START Record excerpts
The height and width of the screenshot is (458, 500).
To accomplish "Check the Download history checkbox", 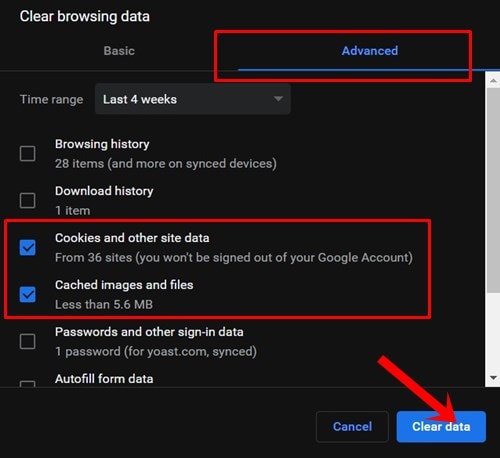I will click(x=27, y=200).
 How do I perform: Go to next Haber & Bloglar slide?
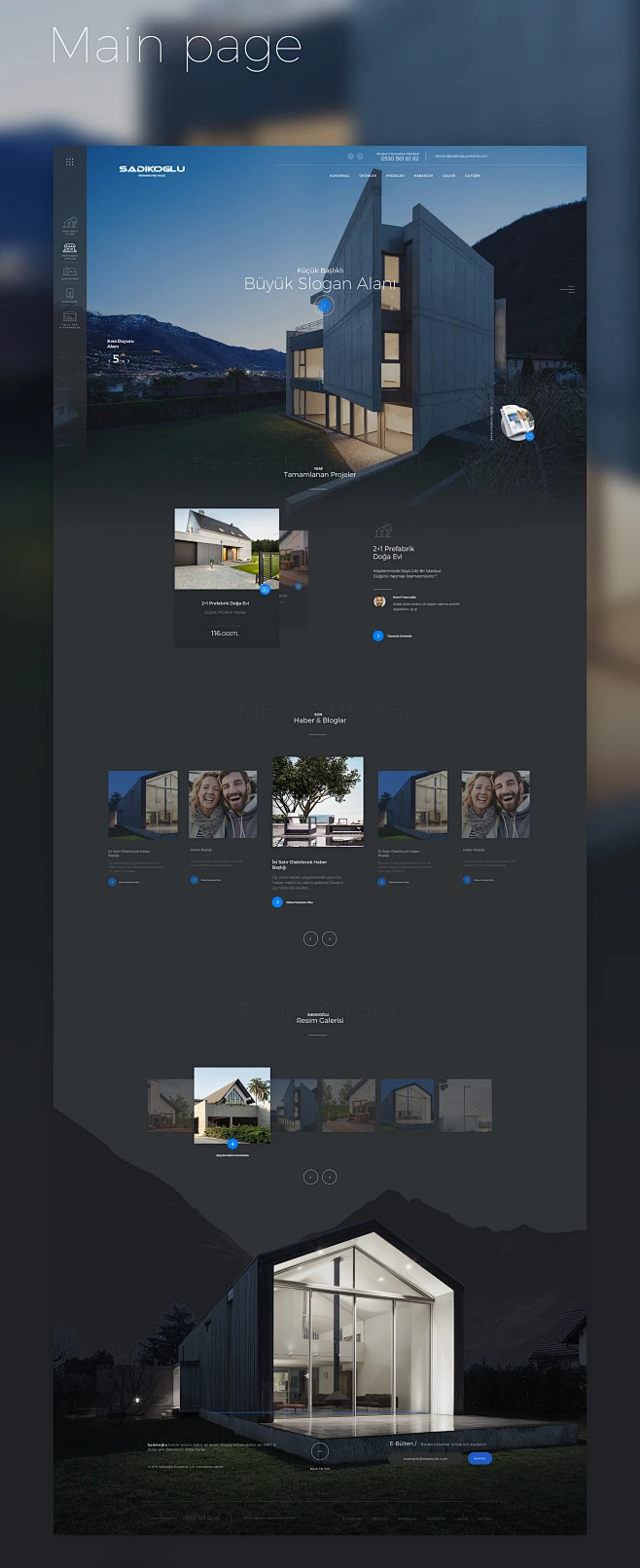[330, 938]
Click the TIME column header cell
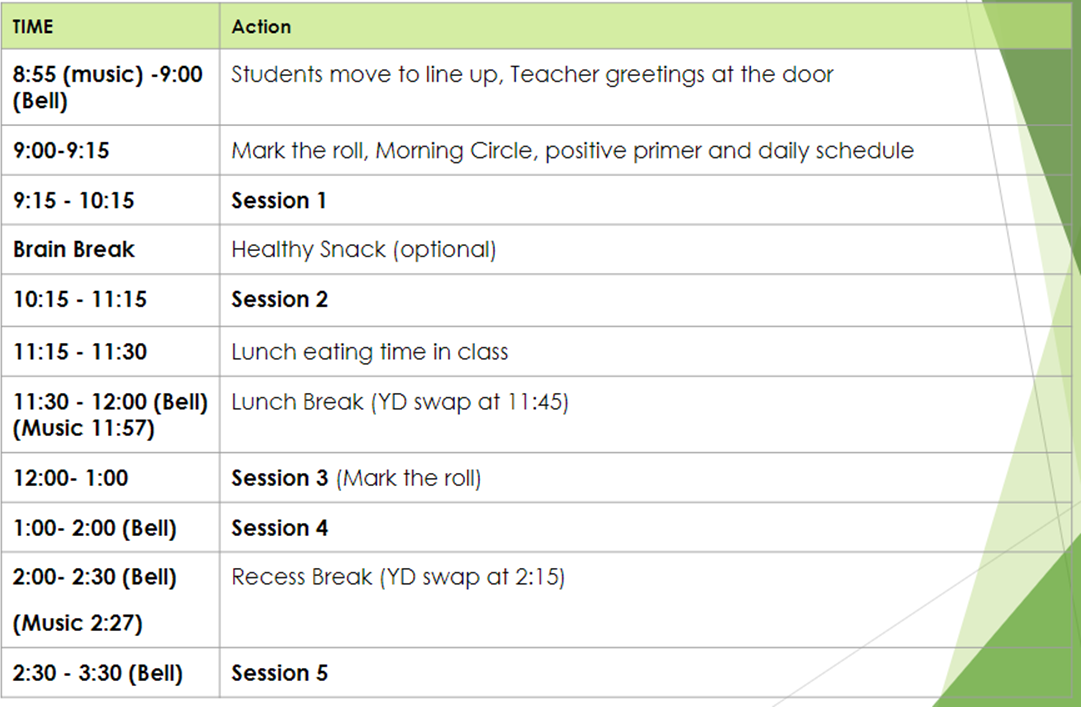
END Record excerpts
Excluding pictures, copy exactly the lines from the line containing "How do I perform: Go" through the last line of the data, inclusive.

Solution for this problem:
 How do I perform: Go to next Haber & Bloglar slide?
[330, 938]
Click the TIME column header cell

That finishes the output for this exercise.